More specifically, here are the changes between February and March:

  • Android 5.0 Lollipop (November 2014): Up 1.7 points to 3.3 percent
  • Android 4.4 KitKat (October 2013): Up 1.2 points to 40.9 percent
  • Android 4.1/4.2/4.3 Jelly Bean (July 2012, November 2012, and July 2013): Down 1.9 points to 42.6 percent
  • Android 4.0 Ice Cream Sandwich (December 2011): Down 0.5 points to 5.9 percent
  • Android 2.3 Gingerbread (December 2010): Down 0.5 points to 6.9 percent
  • Android 2.2 Froyo (May 2010): Unchanged at 0.4 percent

For the sake of comparison, here’s the Android adoption chart for February:


As with any adoption share updates from this tool, we have to point out that the data is gathered from the Google Play Store app, which requires Android 2.2 and above. This means devices running older versions are not included, nor are devices that don’t have Google Play installed (such as Amazon’s Fire line).
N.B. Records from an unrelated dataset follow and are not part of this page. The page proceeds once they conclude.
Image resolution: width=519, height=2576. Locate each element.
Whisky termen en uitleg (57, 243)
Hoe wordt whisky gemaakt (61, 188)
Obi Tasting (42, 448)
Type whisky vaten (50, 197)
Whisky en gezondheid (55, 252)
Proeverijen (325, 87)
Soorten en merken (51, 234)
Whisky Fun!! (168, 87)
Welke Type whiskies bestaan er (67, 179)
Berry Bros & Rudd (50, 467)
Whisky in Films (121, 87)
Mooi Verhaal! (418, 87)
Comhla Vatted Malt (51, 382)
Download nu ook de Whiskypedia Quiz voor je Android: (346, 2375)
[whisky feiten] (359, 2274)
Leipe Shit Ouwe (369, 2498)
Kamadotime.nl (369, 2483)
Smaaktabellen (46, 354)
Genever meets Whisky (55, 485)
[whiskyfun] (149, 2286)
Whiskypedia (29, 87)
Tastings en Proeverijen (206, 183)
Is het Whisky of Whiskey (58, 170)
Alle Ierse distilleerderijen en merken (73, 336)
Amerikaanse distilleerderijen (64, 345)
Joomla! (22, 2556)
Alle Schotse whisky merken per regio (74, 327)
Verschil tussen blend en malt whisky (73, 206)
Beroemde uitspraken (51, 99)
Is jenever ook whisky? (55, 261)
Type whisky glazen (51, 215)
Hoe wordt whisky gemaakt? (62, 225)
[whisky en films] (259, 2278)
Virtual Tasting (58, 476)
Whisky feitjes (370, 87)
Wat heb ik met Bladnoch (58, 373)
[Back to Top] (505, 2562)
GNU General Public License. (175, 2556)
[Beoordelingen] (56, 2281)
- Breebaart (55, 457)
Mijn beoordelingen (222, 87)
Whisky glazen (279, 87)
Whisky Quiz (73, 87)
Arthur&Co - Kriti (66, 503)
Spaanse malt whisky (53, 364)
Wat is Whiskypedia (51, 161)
To recap, we currently have Jelly Bean in first, KitKat in second, Gingerbread in third, ICS in fourth, Lollipop in fifth, and Froyo in sixth. KitKat will overtake Jelly Bean before Lollipop passes Gingerbread, as unfortunate as that is.
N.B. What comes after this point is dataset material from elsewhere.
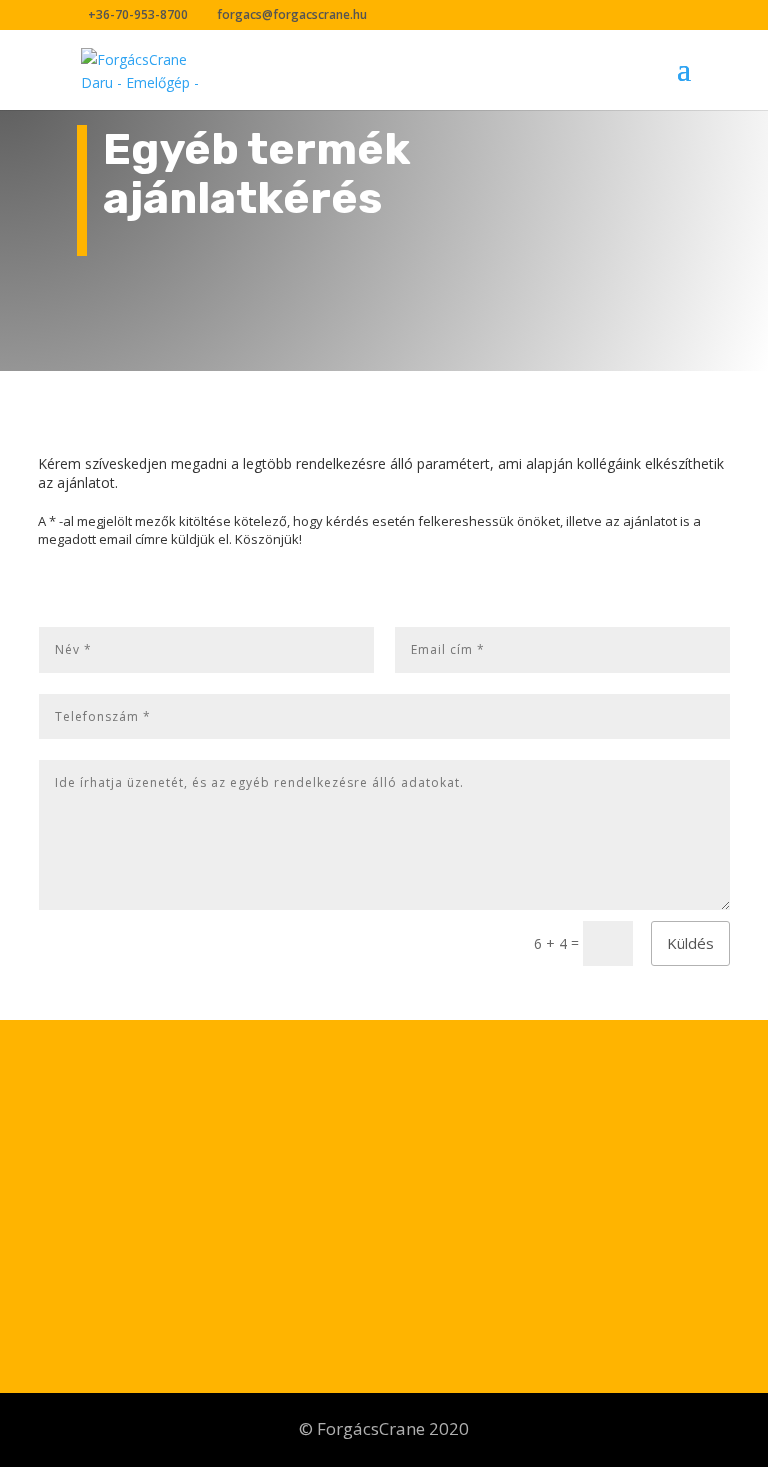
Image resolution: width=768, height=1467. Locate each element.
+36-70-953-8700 (133, 1183)
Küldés (690, 943)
As we’ve said before, Lollipop’s slow start is not surprising given the lukewarm popularity of the Nexus line and how long it takes for Android device manufacturers to push out updates. Multiple new Android devices were announced at Mobile World Congress today in Barcelona, and more are expected to follow in the coming days.

Nevertheless, Android 5.0 won’t see significant adoption for a few more months.